Autor: Ezequiel Pose
Hay días en los que la política argentina parece escrita por Adrian Suar después de una noche con delivery de teorías conspirativas. Y ahí aparece ella: Lorena Villaverde, diputada libertaria, mostrando su rinoscopía en cámara, como si el Congreso fuera ShowMatch y el público votara por quién tiene las fosas nasales más transparentes. “No soy narco”, dice. Porque el caso Villaverde no es una anécdota aislada: es la radiografía de un espacio político que decía venir a “limpiar la casta” y terminó oliendo más a querosén que a capitalismo sueco.

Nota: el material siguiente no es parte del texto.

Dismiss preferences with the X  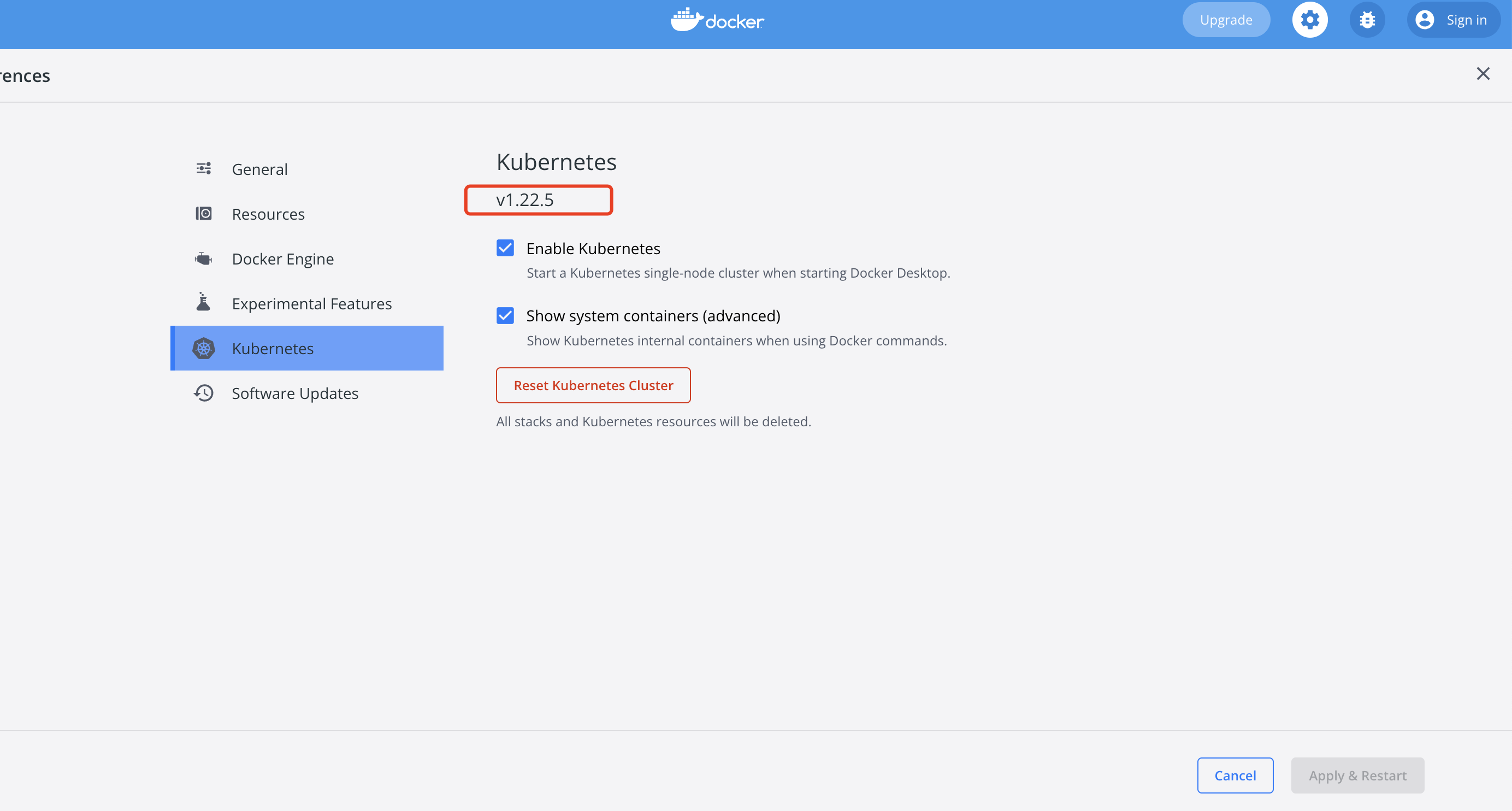pyautogui.click(x=1483, y=73)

Mientras Villaverde —la diputada que se hizo un análisis de orina televisado— intenta despegarse del escándalo de su prohibición de ingreso a los Estados Unidos por llevar 15 kilos de cocaína junto a otras causas penales que allí radican, asegurando que no consume (pero quizás las vende), como si el problema fuera el consumo y no el circuito económico que financia su banca. En política, cuando tenés que hacerte una rinoscopía en vivo para demostrar tu inocencia, probablemente ya perdiste la batalla de la credibilidad.

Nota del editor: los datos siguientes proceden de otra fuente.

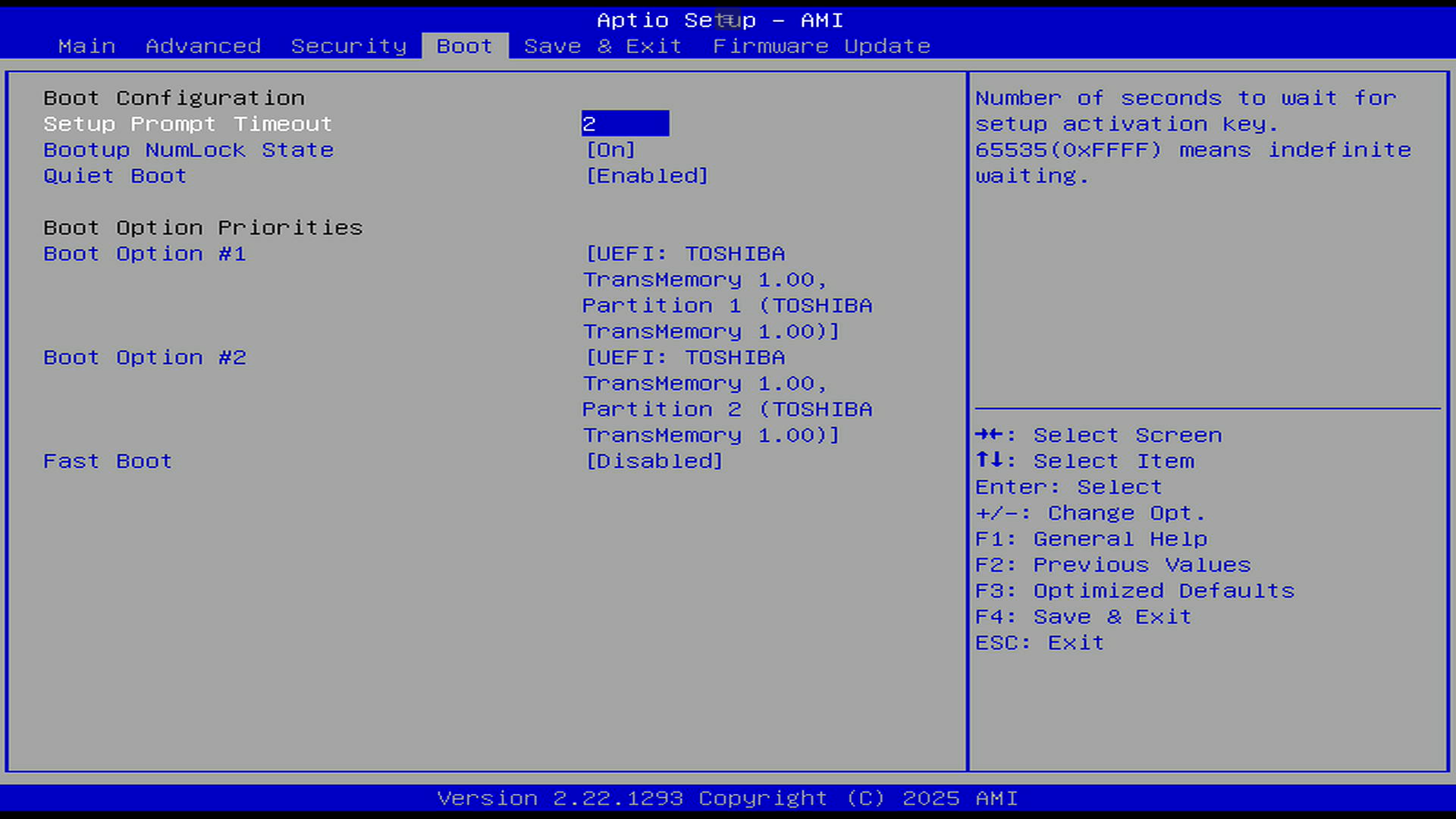Select the Fast Boot label
This screenshot has height=819, width=1456.
[x=108, y=461]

El episodio confirma lo que sospechábamos: el liberalismo argentino tiene su propia versión tropical, con más cumbia que Adam Smith y más polvo que Milton Friedman.
Porque acá no se trata de “Estado chico” sino de “Estado narco-compatible”: se reduce el gasto público, sí, pero se terceriza la seguridad en una camioneta del primo del financista fugado.
La diputada Villaverde se volvió viral mostrando su cavidad nasal como quien muestra un outfit. “Transparencia”, dijo. Pero en lugar de rendir cuentas, mostró mucosa.
El problema no es que haya querido limpiar su nombre: es que eligió hacerlo con endoscopio y frasquito, como si la ética pública se midiera en el Centro Rossi.
La escena fue tan grotesca que X se volvió un congreso de otorrinolaringólogos improvisados. Y así, la política argentina volvió a superar a la ficción: ya no hay discursos, hay pruebas de orina. La pureza moral, en versión libertaria, viene con sello ANMAT.
Y justo cuando pensábamos que nada podía ser más absurdo, aparece Jürgen Klopp con una frase de exportación: “Él es de Argentina, creció en una casa sin ventanas; vos sos de Munich, donde todo estuvo bien. ¿Querés que los trate igual? No, ¿verdad?”
Klopp no hablaba de Espert ni de Villaverde, pero parece. Porque si algo caracteriza al libertario argentino es su alergia al vidrio: no quiere ventanas, ni transparencia, ni controles. Solo quiere libertad… para operar con las persianas bajas. Mientras Klopp filosofaba sobre desigualdad, acá un grupo de “libres del Estado” se refugiaba en autos blindados y slogans made in Miami: “Libre mercado, libre ruta, libre de culpa”.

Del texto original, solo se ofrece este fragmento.